» **Written request**
Reproduce the lines below word for word, from the line containing "Sep 4, 2025, 2:02 PM (71, 732)" through the final line, inclusive.

» **Information shown**
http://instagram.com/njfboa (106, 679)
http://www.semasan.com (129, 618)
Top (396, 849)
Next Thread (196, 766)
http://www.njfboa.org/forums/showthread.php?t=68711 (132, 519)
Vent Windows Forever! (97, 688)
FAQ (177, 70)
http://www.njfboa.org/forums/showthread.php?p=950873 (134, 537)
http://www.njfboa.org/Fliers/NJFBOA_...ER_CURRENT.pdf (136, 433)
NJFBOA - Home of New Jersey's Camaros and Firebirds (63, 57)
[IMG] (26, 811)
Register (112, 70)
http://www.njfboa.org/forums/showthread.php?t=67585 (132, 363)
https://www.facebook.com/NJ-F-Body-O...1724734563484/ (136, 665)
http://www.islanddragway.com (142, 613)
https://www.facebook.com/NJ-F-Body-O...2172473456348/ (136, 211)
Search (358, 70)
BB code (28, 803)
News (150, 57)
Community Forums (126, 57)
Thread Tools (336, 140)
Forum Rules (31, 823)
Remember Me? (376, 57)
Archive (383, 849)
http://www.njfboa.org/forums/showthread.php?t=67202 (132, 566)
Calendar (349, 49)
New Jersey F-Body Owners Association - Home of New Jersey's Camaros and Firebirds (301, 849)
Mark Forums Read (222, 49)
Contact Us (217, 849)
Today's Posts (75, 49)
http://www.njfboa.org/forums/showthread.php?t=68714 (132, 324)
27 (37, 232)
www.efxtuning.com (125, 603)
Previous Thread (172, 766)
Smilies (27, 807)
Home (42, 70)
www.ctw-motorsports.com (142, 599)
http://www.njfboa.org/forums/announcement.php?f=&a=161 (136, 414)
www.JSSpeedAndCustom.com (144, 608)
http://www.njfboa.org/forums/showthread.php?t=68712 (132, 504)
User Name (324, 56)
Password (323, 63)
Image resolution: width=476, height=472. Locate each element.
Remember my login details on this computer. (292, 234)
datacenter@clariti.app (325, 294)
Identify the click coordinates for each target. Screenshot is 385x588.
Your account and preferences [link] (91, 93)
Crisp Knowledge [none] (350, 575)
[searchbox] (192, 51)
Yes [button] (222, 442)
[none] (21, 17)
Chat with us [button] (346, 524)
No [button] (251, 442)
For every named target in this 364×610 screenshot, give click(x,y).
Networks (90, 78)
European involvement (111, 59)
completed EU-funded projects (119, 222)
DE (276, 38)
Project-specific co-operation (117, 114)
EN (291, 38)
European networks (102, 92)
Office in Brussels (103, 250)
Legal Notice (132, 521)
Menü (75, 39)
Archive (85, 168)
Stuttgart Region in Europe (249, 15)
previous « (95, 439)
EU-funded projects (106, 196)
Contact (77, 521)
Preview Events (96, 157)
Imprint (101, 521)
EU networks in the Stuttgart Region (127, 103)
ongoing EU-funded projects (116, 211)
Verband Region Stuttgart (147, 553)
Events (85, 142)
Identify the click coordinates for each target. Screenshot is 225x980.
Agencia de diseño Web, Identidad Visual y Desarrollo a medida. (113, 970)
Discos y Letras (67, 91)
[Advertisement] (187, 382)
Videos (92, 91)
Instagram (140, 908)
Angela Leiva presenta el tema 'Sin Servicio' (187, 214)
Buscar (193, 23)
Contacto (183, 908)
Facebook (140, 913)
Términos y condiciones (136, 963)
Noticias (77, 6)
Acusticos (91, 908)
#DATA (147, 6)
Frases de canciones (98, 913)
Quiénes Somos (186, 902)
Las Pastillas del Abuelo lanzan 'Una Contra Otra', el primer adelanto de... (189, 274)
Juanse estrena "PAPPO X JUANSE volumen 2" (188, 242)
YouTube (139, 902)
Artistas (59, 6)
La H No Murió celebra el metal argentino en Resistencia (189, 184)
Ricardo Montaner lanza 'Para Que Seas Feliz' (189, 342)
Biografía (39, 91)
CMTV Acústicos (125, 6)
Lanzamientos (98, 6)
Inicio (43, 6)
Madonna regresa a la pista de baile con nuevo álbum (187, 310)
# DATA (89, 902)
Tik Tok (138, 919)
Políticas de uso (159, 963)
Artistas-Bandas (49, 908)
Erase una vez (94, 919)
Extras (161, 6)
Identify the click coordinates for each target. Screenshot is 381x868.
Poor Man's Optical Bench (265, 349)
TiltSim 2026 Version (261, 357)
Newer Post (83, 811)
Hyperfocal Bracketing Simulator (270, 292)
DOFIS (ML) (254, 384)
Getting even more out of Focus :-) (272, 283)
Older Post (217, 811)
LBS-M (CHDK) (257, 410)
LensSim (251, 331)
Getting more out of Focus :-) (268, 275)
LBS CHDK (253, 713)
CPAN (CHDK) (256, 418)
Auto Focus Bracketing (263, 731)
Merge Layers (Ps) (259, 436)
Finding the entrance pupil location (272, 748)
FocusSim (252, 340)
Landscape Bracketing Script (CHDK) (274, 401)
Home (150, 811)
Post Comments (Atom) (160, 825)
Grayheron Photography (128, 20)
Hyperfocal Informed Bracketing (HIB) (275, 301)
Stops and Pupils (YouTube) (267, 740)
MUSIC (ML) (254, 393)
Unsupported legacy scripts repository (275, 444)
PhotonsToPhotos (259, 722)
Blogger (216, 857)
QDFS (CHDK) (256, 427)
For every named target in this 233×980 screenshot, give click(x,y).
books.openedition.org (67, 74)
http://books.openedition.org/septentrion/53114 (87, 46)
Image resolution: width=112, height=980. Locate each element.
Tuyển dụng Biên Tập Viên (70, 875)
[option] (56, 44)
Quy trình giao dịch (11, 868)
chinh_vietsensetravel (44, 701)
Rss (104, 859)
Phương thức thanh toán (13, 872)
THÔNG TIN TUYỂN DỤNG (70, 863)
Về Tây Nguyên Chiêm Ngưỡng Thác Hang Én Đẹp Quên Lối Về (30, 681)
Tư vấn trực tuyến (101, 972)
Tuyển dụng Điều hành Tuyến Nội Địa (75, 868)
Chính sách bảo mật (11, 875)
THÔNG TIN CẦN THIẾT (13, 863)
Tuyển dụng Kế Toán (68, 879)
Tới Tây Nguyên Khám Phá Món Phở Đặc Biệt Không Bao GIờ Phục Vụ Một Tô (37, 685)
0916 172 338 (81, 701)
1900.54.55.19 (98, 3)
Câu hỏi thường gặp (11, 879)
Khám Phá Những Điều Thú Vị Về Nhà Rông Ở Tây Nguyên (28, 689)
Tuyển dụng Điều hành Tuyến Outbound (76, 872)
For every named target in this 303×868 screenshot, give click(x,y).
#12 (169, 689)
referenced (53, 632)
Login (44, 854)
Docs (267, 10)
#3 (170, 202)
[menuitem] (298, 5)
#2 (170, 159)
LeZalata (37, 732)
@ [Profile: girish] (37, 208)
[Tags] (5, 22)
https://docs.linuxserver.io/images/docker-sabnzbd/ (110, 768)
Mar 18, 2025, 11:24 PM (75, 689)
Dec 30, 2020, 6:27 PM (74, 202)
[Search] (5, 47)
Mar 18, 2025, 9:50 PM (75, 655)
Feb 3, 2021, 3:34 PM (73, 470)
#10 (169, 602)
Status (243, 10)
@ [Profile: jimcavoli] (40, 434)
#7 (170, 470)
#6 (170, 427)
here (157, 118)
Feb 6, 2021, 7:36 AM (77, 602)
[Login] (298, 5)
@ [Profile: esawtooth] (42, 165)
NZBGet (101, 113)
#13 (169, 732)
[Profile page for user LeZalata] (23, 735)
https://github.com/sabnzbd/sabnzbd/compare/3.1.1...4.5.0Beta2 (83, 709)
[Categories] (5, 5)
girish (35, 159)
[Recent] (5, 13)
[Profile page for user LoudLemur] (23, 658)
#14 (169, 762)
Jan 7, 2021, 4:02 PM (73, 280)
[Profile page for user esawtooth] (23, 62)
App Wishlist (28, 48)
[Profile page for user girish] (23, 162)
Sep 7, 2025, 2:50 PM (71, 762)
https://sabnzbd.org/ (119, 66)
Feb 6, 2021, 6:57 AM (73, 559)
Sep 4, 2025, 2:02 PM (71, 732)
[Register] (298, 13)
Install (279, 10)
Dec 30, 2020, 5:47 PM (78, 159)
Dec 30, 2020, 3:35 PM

» **Result**
Sep 4, 2025, 2:02 PM (71, 732)
[Register] (298, 13)
Install (279, 10)
Dec 30, 2020, 5:47 PM (78, 159)
Dec 30, 2020, 3:35 PM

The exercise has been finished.